Brain SPECT (single photon emission computed tomography) is one such technique. It is a functional brain imaging procedure which generates a color 3-D representation of the brain, displayed in a variety of formats (slices, volumes, surfaces). The colors are proportional to the amount of blood flow to that area of the brain, which generally is proportional to the level of functional activity in that region.

Functional imaging provides a way to infer how the brain works. The information it provides helps identify areas of abnormally high or low function in the cerebral cortex, subcortical structures, brainstem, and cerebellum. This information gives insight into the biological nature of various symptoms and can contribute to the formulation of a treatment strategy. This is especially true when a patient suffers from not just one, but multiple coexisting disorders.

There are many clear examples of the relationship between psychiatric disorders and behavior. Coexisting disorders can interact with each other, and frequently result in a vicious cycle of negative reinforcement. Consider the effects of depression, which has a negative influence on many other behaviors. Depressed girls often suffer from anxiety disorders, and depressed boys are more likely to have disruptive behavior disorders.

It is well known that all abnormal behavior has consequences. The difficulty resides in the fact that while some of these consequences are obvious, other ones are less so. Guilt, shame, and other feelings can be hidden from others, yet still have profound effects. Such feelings can bring on depression, and it comes as no surprise that people with behavior disorders are prone to depression.

It is important to note that while medication is often indispensable, at least until some re-equilibration occurs within the central nervous system, there are additional approaches available. Neurofeedback, noninvasive brain stimulation, physical exercise, kinesitherapy, and cognitive rehabilitation therapy (CRT) are just some of the techniques shown to be useful in treating behavioral abnormalities.

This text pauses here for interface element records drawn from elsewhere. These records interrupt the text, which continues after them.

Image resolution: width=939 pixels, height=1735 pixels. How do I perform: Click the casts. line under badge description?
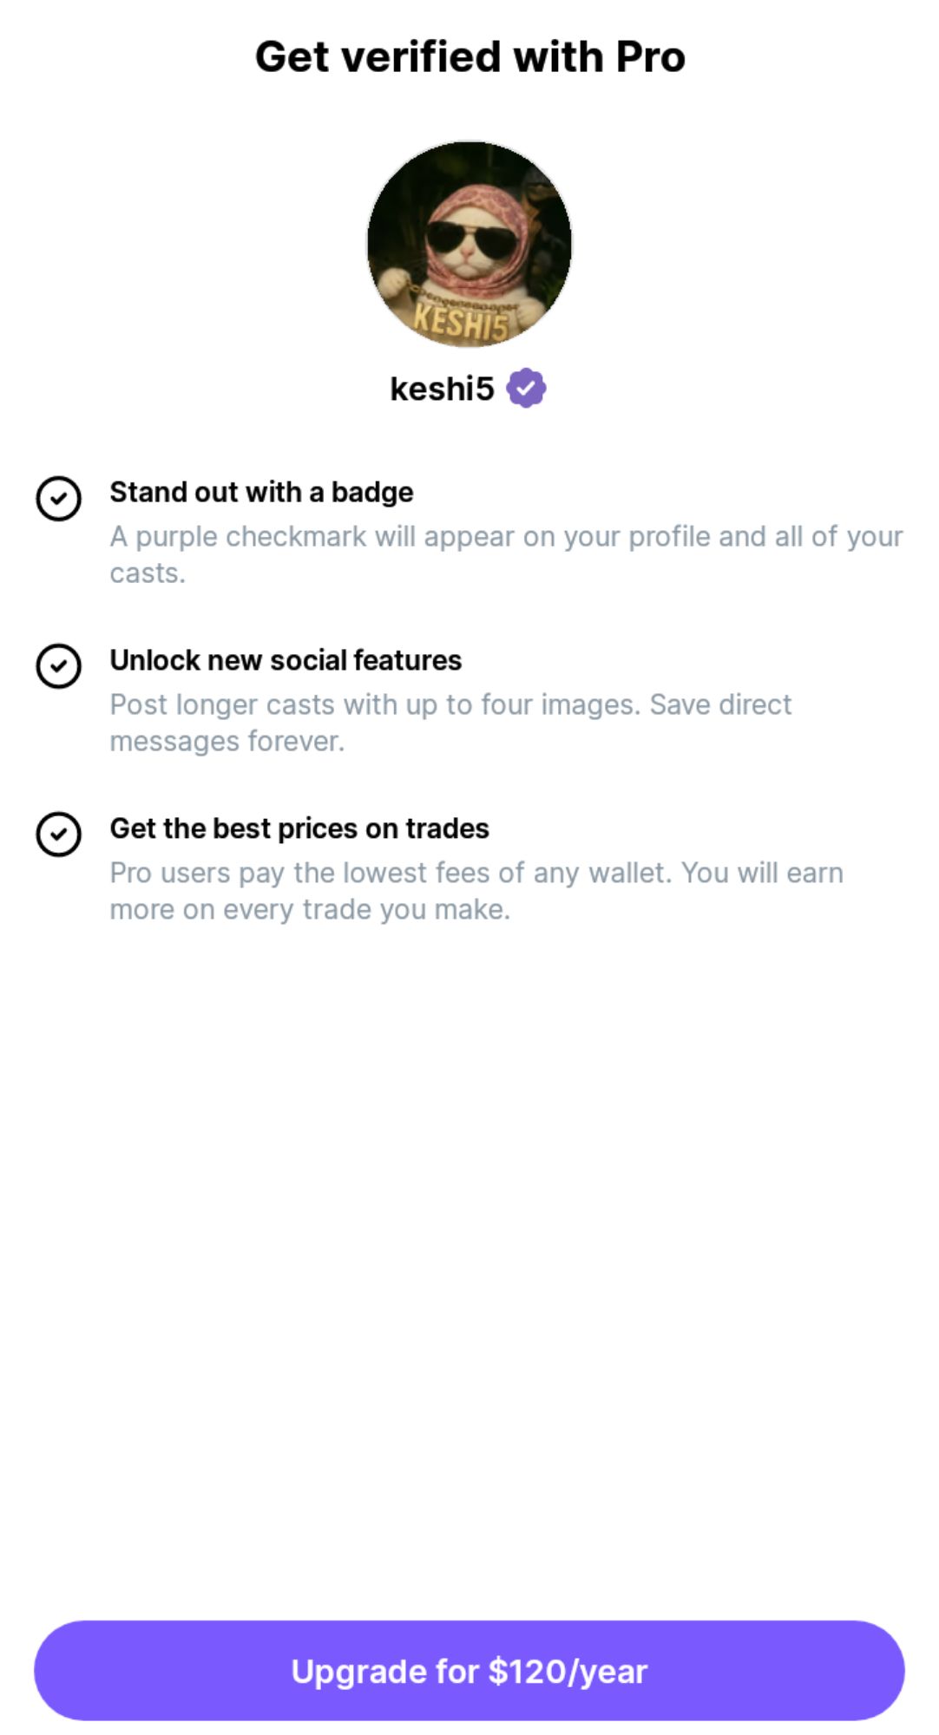tap(148, 573)
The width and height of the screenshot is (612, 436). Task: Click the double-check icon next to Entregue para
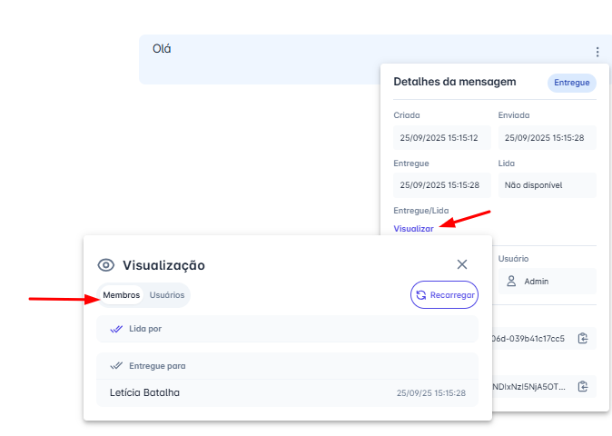116,366
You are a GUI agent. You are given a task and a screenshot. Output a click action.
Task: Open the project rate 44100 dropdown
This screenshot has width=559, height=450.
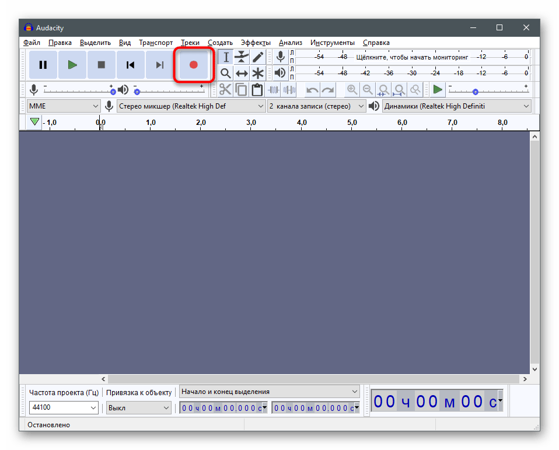(64, 408)
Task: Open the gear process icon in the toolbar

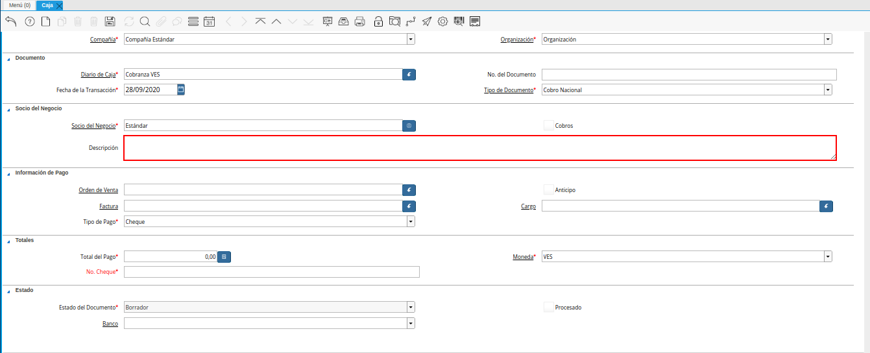Action: pyautogui.click(x=443, y=21)
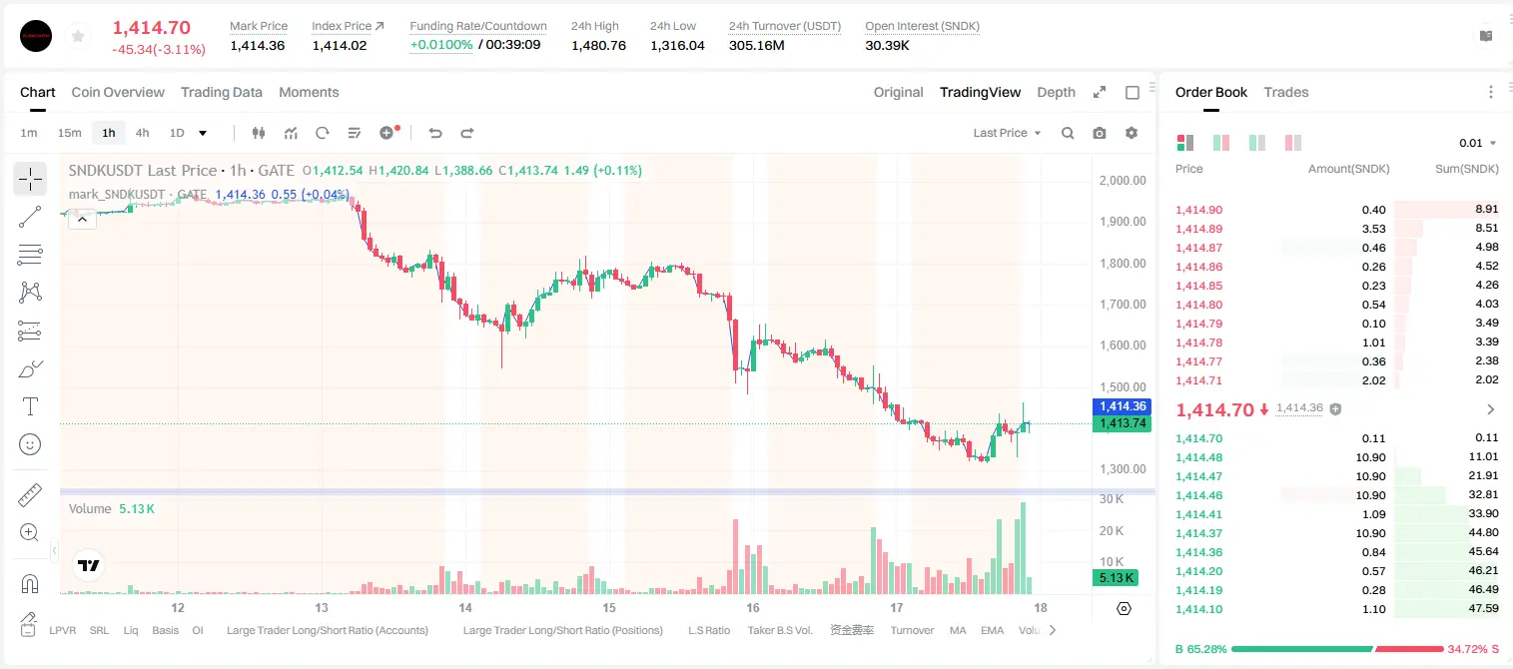Image resolution: width=1513 pixels, height=669 pixels.
Task: Open the Last Price dropdown
Action: 1007,133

Cognitive rehabilitation therapy involves physical movement of the major muscle groups, combined with multisensory stimulation, development of visual coordination, balance exercises, and cognitive processing exercises. CRT is thought to result in the development of new dendritic connections in the brain. These steps can be expected to favorably influence brain function and implicitly affect behavior, mood, motivation, and possibly cognition. These practices can have a therapeutic effect and, perhaps most importantly, a preventative effect, especially if started early enough in life.

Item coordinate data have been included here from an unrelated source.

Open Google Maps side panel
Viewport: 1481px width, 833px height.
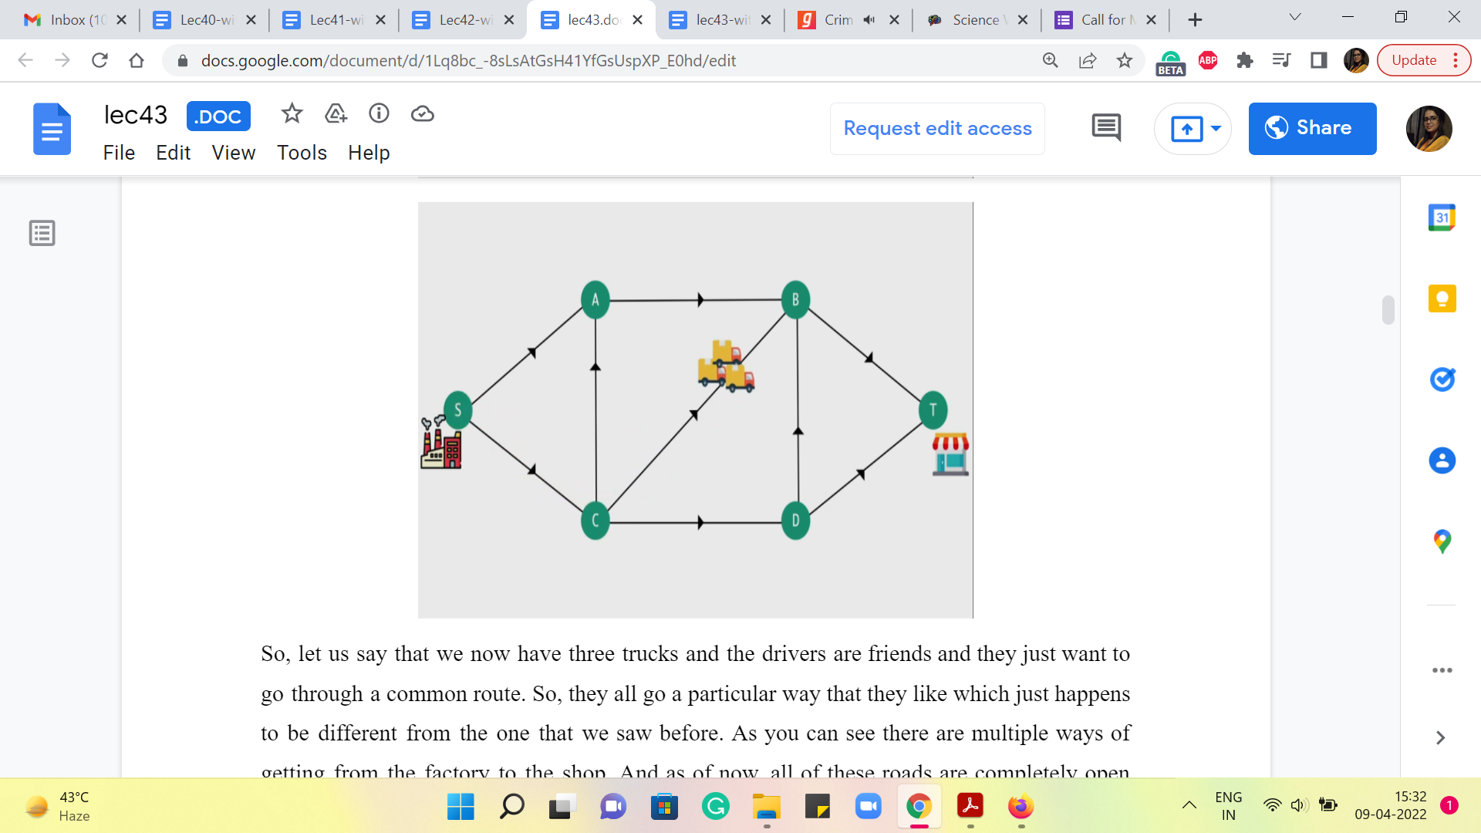coord(1442,541)
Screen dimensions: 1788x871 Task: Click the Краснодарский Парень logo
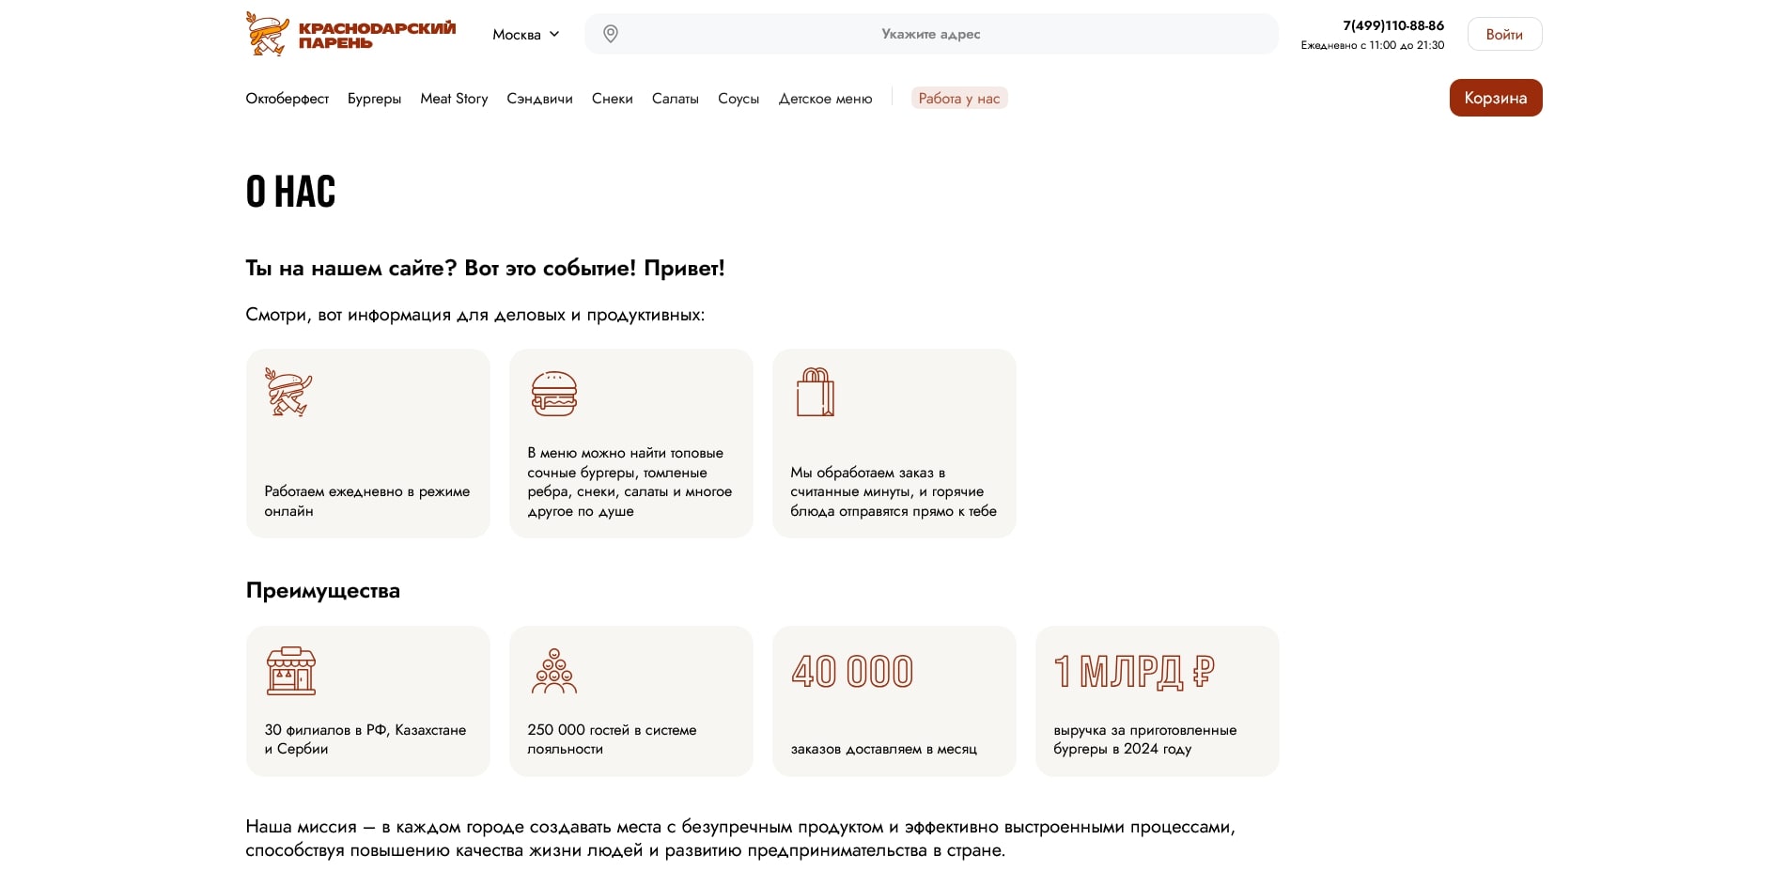(350, 34)
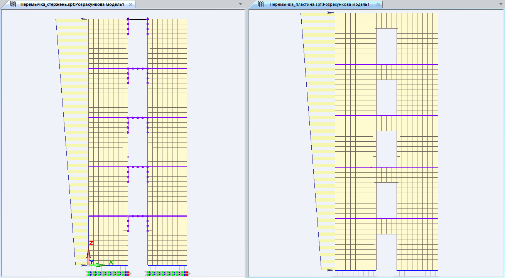505x278 pixels.
Task: Click the model icon on the Перемычка_стержень tab
Action: tap(13, 4)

Behavioral abnormalities are a consequence of multiple and often complex conditions. The difficulties of evaluating such patients and prescribing appropriate treatments are well known. Brain SPECT adds information to the clinical data and help in decision-making. In the case of the 10-year-old girl with multiple disorders (see below), the additional information provided by SPECT left no doubt that antiepileptic medication needed to be pursued. With the availability of sophisticated new brain-imaging techniques like SPECT, physicians can more effectively diagnose and treat complex behavioral disorders, and thus help their patients to better lives.

The following is an example of the way Brain SPECT can be of help in the workup of complex cases with coexisting symptoms.

These images are from a 10-year-old girl, adopted at birth. Her birth mother was thought to be bipolar and on antidepressant medication (Prozac) during her pregnancy.

The child was referred to our center as a case of ADHD with comorbidity (continuing behavioral problems). She had major impulse-control difficulties, mood swings, learning disabilities, anxiety, and attention difficulties. She was forced to leave school and began home schooling. In public and during our examination, she appeared meek, but at home she was aggressive with her four siblings. She had rage episodes, was often maniacal and sometimes injurious to herself, shredding her long hair. Yet, she was on no medication, and her previous EEG was normal.

Her SPECT found evidence of extreme hyperperfusion in the left frontal pole and anterior cingulate gyrus and multiple additional abnormal features. This contributed to the final impression of limbic epilepsy, likely associated with early onset bipolar disorder. The many areas of extreme and marked hyperfunctioning reinforced the need for a mood stabilizer/antiepileptic medication. This was indeed prescribed and subsequently an antipsychotic treatment and neurofeedback treatment were added. In four months, she was able to go back to school.